Actress Angela Lansbury, 96, has died. She died just five days before her 97th birthday.
She made many appearances on film and on television, but she is perhaps best remembered for her role in the long-running Murder, She Wrote. My mother was a fan of mystery fiction and probably read every mystery ever written up until a few years before she died, and she was a huge fan of this show.
Lansbury was also a noted stage performer, garnering five Tony awards.
She was also among the last performers from Hollywood's Golden Age.
Snip:
“‘Murder, She Wrote’ has given me more worldwide attention than any other role I played in the movies or on the stage,” she said in 2013 while receiving an honorary Academy Award. “It’s a wonderful thing to be known in Spain, Portugal, in Paris, in France and Germany and everywhere.”
Lansbury became such an important TV figure that some fans might have forgotten what an important movie career she had in the era of black-and-white film, and the three best supporting actress Oscar nominations she received for three legendary works.
She played the maid in the 1944 classic “Gaslight,” about a woman, played by star Ingrid Bergman, who was being manipulated to question objective truth.

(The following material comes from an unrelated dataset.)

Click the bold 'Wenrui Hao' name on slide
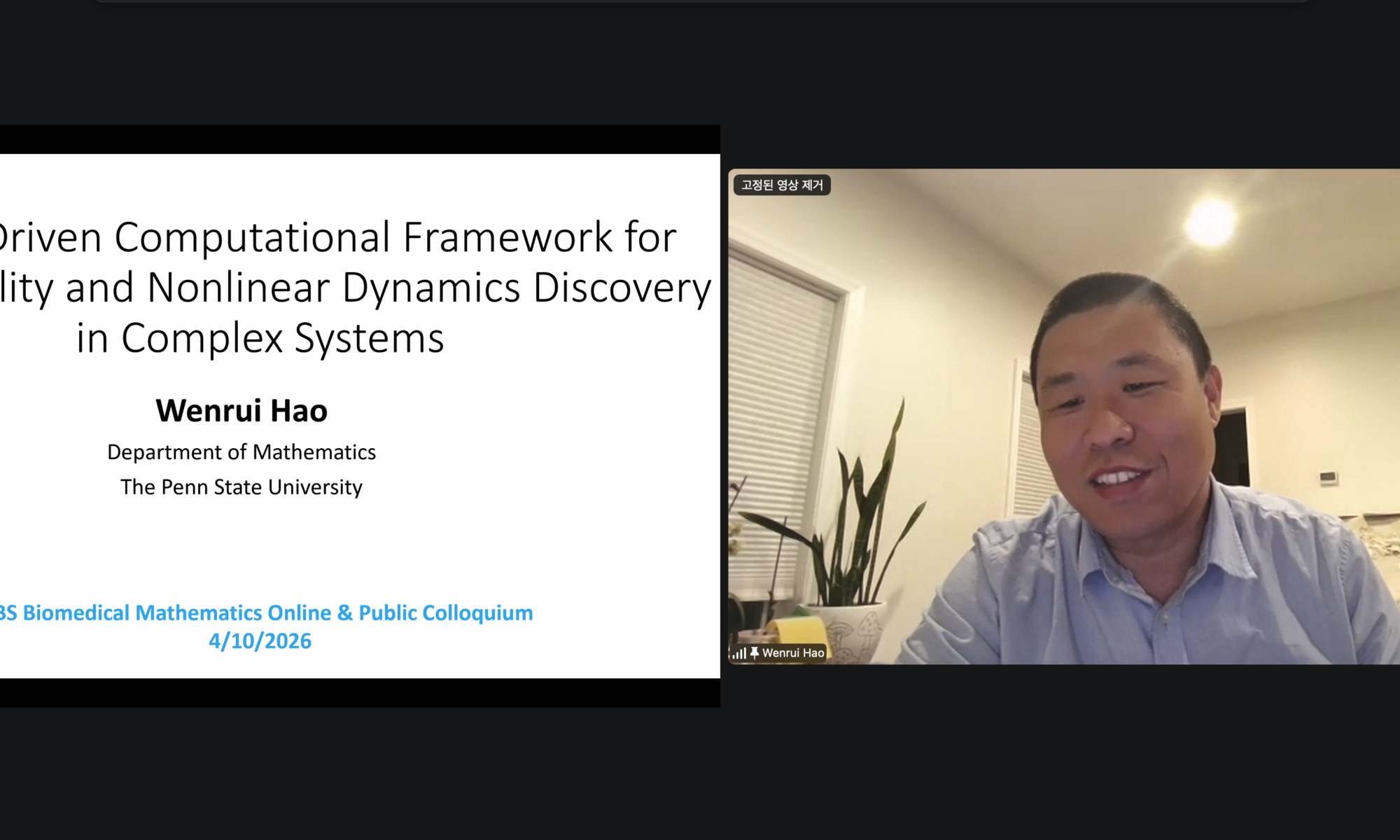point(241,411)
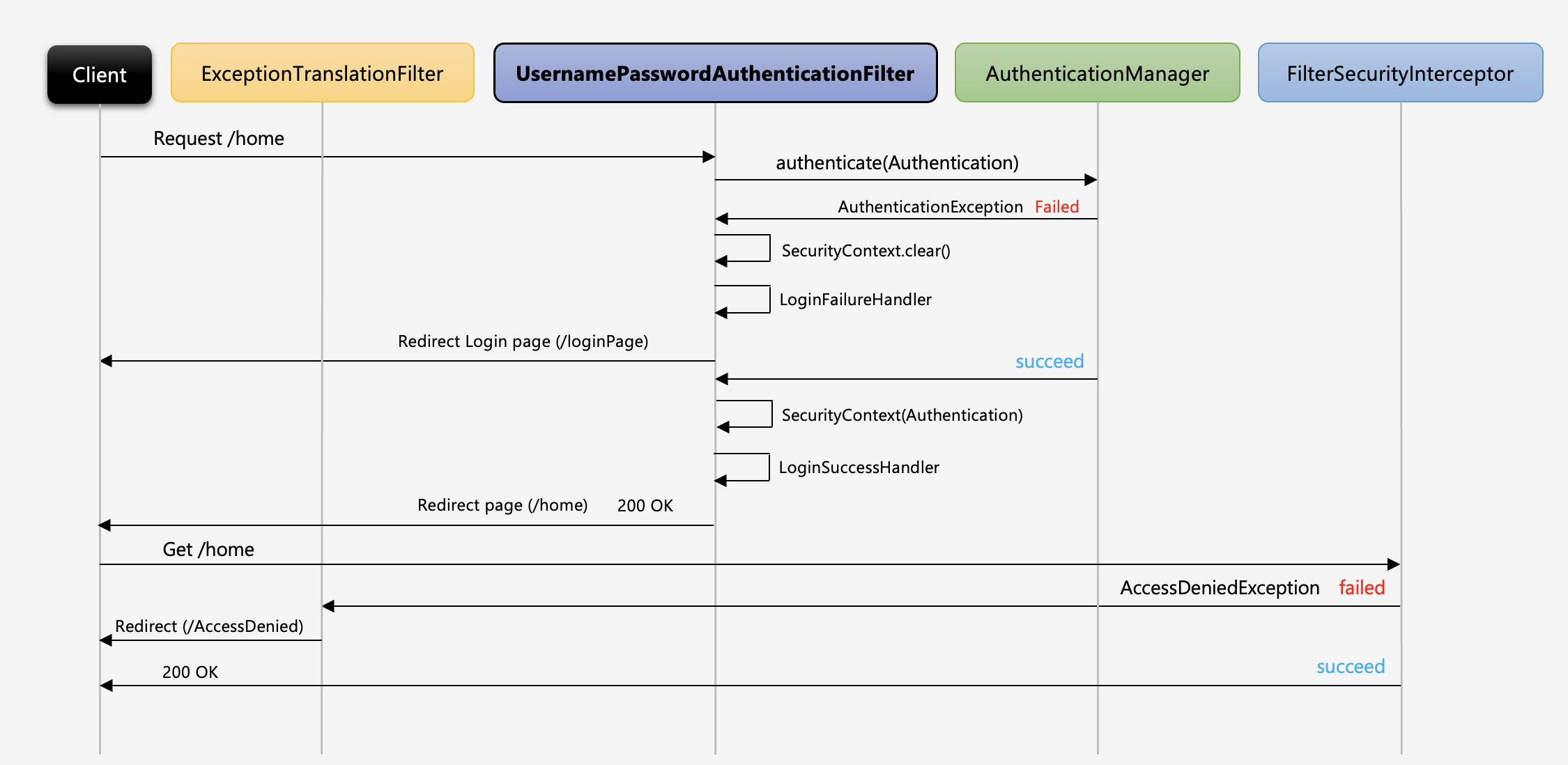Click the LoginSuccessHandler label
The width and height of the screenshot is (1568, 765).
pos(859,468)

The term “gas lighting,” meaning to psychologically manipulate with lies and false narratives, became a popular term in the 21st century American vocabulary, particularly after Donald Trump was elected president.
That role scored Lansbury her first Oscar nomination before she picked up another for her brief but vital role in 1945’s “The Picture of Dorian Gray.”
Widowed in 2003, she is survived by three children, three grandchildren, and five great-grandchildren. She even has a brother, 92, who is still living. He is producer Edgar Lansbury.